Women’s History — Voting in Still Pond, 1908
Peter Heck • March 30, 2021
A state historical marker stands at Maryland Route 292 and Old Still Pond Road in the village of Still Pond, Kent County. The sign commemorates a significant event in this sleepy little town more than a century ago.
The marker reads: “In the village of Still Pond, twelve years before the 19th Amendment established women’s suffrage, Mary Jane Clark Howard, Anne Baker Maxwell, and Lillie Deringer Kelley cast their ballots in the municipal election of 1908. That year, an act for incorporation of the town had provided the right to vote to any male or female resident taxpayer over age 21. Fourteen women were registered to vote, two of them African American.”
Seventy-two men also cast ballots in that municipal election, according to the Ballot & Beyond website.
While these three Still Pond residents were the first women to vote in Maryland, the push for woman suffrage — as it was called then — began long before that. In fact, it can be traced back to Colonial times, according to the Maryland State Archives. As early as 1648, Margaret Brent appeared before the governor and General Assembly, asking to be admitted with two votes — one as a landowner, the other as an attorney for Lord Baltimore. Her actions make her the first recorded suffragist in America, a distinction she undoubtedly would have considered inadequate compensation for the Assembly’s denial of her request.
It wasn’t just women who were denied the vote in the colonies’ early days. Only white men who owned property could vote in Maryland until 1802, and it took a special act of the Assembly in 1825 to extend the franchise to Jews. Only after Congress passed the 14th and 15th Amendments to the Constitution in the late 1860s were African-American men given the right to vote – although in too many jurisdictions, it took many more years before other barriers to their doing so began to come down. Meanwhile, half the population — women — continued to be denied the right to vote, although there were more and more who asked, “Why?”
Organizations promoting women’s rights spread and grew, especially in the 1840s, notably at the 1848 Seneca Falls Convention, where a formal resolution demanding suffrage for women was passed. The quest for women’s suffrage really took off after the Civil War. It was supported by a number of organizations, both state and national, including the influential Women’s Christian Temperance Union. In 1875, the Supreme Court ruled that a woman’s right to vote was not included in the Constitution, at which point women’s efforts turned to obtaining an amendment to establish the right.
Not all states were rigidly opposed to giving women the vote. Wyoming extended them the franchise in 1869, and Utah followed in 1870. But the all-male Maryland legislature continued to oppose the call for equal rights. The Republicans, then as now the minority party in the state, supported giving women the vote — after all, the new voters might show their appreciation by voting for the party responsible for extending them the franchise.
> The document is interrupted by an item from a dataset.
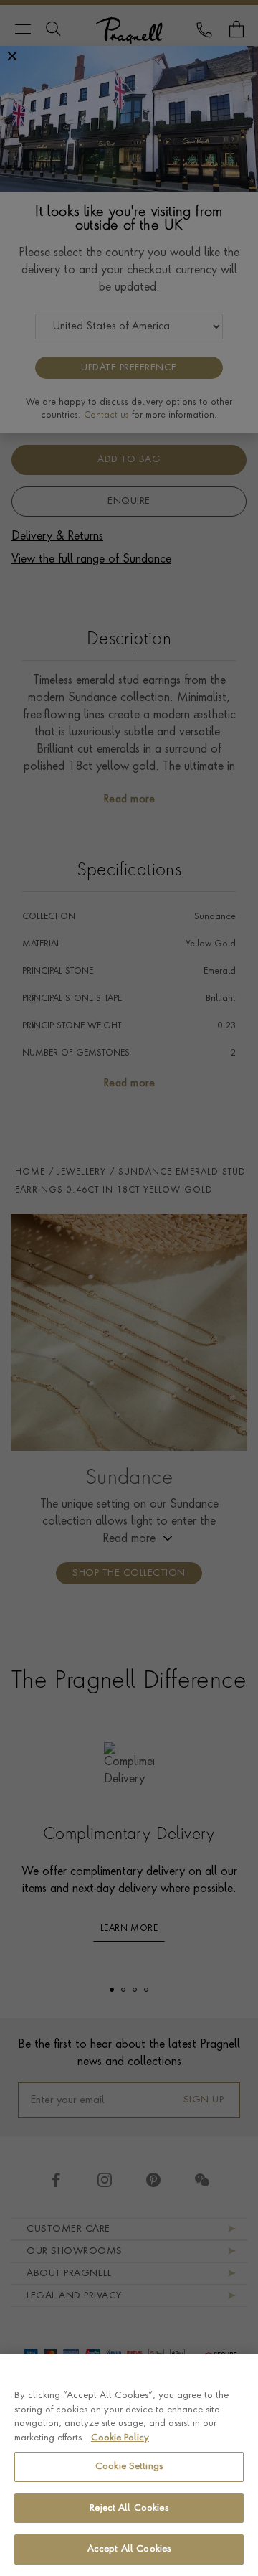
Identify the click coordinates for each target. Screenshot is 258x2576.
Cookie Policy (120, 2438)
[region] (129, 2465)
That didn’t stop some local jurisdictions from making their own decisions. In 1896, the town of Loch Lynn Heights in Garrett County passed a charter granting universal suffrage; however, there is no evidence that any women took advantage of the right. And in 1900, women property owners in Annapolis were allowed to vote in a municipal bond election, a right they continued to have although they were not given a vote in other matters. And then there was Still Pond in 1908, which granted women the right to vote in all municipal elections.
Still Pond soon changed its charter to retract the women’s right to vote. It was only with the passage of the 19th Amendment that women won the right to vote in all jurisdictions and in all elections. And still, the Maryland General Assembly dragged its feet. It voted against ratification of the amendment in 1920, and only a Supreme Court decision in 1922 finally slapped down the anti-suffrage activists who attempted to keep women in their place. Even then, it took until 1941 for the General Assembly to ratify the amendment, although women had been legally voting in the state for two decades by that point.
But it’s timely and appropriate to take a moment to recognize Maryland voting pioneers Mary Jane Clark Howard, Anne Baker Maxwell, and Lillie Deringer Kelley for stepping forward to cast their votes in Still Pond all those years ago. They made history on the Eastern Shore — and paved the way to an era when women can not only vote, but can aspire to the highest offices in the land.
Peter Heck is a Chestertown-based writer and editor, who spent 10 years at the Kent County News and three more with the Chestertown Spy. He is the author of 10 novels and co-author of four plays, a book reviewer for Asimov’s and Kirkus Reviews, and an incorrigible guitarist.